Pensando com Coragem “Uma proposta para calar a boca”

Depois do sucesso da coluna passada, confesso que tive dificuldade em escrever esta, porque a responsabilidade aumentou e serei muito mais cobrado de agora em diante. Sorte minha; azar de quem virar alvo das minhas críticas. Confesso que com o auxílio da professora Carla Félix, eu tenho, a cada dia, expandido meu vocabulário, por isso, sentindo-me mais a vontade para escrever.
Mas, vamos ao que interessa, afinal, de enrolação, basta o que faz o prefeito que o povo elegeu.
A “proposta para calar a boca” é uma estratégia da administração de João Bosco usada para limitar a imprensa local. Ainda no início do seu governo, um aliado da atual gestão, que já virou inimigo, disse-me isso enquanto viajávamos a Itamaraju, para uma eleição da Associação dos Prefeitos do Extremo Sul (APES). Na ocasião, a pessoa falou, também, que até que este aprendiz de escriba seria prioridade para João Bosco, porque a administração petista temia o que posso escrever.
Ao ouvir isso pude entender o fato de ainda no início do mês de janeiro terem me chamado às pressas na prefeitura para conversarem comigo. Naquela oportunidade, fui o primeiro representante de veículo de comunicação a ser chamado para um diálogo sobre trabalho, onde me falaram de interesse de trabalharmos juntos, mas, não me fizeram proposta financeira.
Ao questionar o porquê de a administração querer toda imprensa calada, me colega foi enfático ao dizer: “Querem todo mundo quieto para roubar a vontade”. Ao ouvir isso, dei uma única resposta: “Eu vou ser oposição a este governo”. No que meu interlocutor se indignou e me chamou de maluco, questionando-me sobre qual seria o motivo para eu recusar qualquer proposta da administração petista de Teixeira de Freitas?

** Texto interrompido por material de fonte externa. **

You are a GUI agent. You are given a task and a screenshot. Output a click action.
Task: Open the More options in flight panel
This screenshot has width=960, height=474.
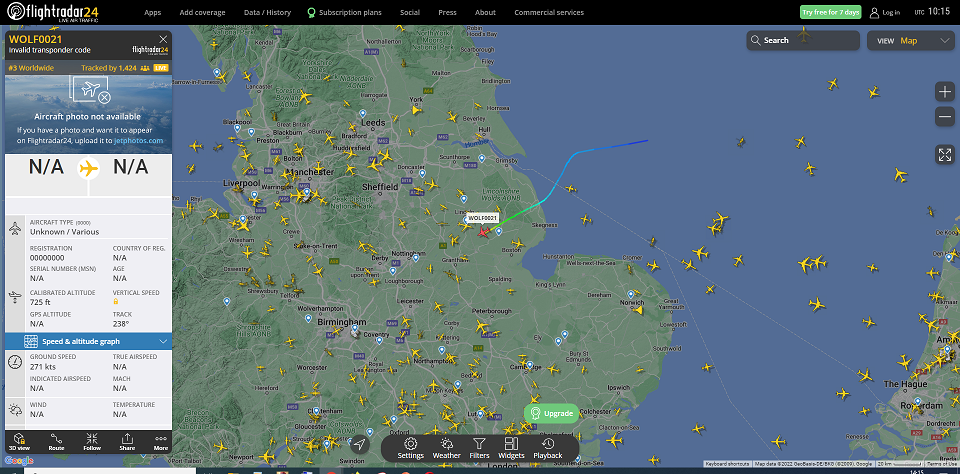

Eu disse de forma rápida e simples: “Tenho duas pensões por mês a pagar, um filho para criar em casa, conta de água, luz, telefone, internet, prestação de carro e outras coisinhas que seguem a todo pai de família; mas, não aceitaria me calar e ver minha cidade ser dilapidada”.
Naquele momento, ainda duvidava da afirmação do meu colega, de que as intenções petistas eram dilapidar o município teixeirense. Ainda não consigo acreditar que, realmente, seja isso, sigo crendo nas boas intenções do governo do PT, embora de boas intenções o inferno esteja cheio.
Porém, com o passar do tempo, vejo que ele acertou. Quase toda a imprensa está quieta, salvo uns quatro veículos que até agora não se calaram; o “Repórter Coragem” está entre eles.
Justamente, agora, com o silêncio de boa parte da imprensa, começam surgir os escândalos na administração. O primeiro a vir à tona foi o do Software, quando João contratou, via Fundo Municipal de Educação (FME), uma empresa para dar suporte de software pela bagatela de R$ 370 mil mensais, perfazendo o valor anual de R$ 4.440.000,00 (quatro milhões e quatrocentos e quarenta mil reais). Embora digam que tudo está nos conformes, o preço é absurdo.
Agora, chega ao meu conhecimento algo estranho envolvendo a festa da cidade: enquanto a prefeitura divulga que serão gastos R$ 500 mil, descobrimos de fonte segura que R$ 1 milhão e duzentos mil serão torrados na folia. Além disso, o barraqueiro Osvaldo denunciou o que pode ser um esquema montado para driblar a lei e fazer com que dinheiro entre via caixa de empresa e depois seja rateado, sabe-se lá Deus com quem! O escândalo foi denunciado na imprensa, o MP já agiu e convocou Osvaldo, que deve prestar esclarecimento na segunda-feira.
Bom, enquanto isso, podemos assistir ao “silêncio dos inocentes”. Não é do filme que falo, aliás, nem dá para saber de quem ou o quê falo, afinal, destes veículos de imprensa que estão quietinhos, arrisco dizer que não tem um inocente.
A quem interessa “uma proposta para calar a boca”?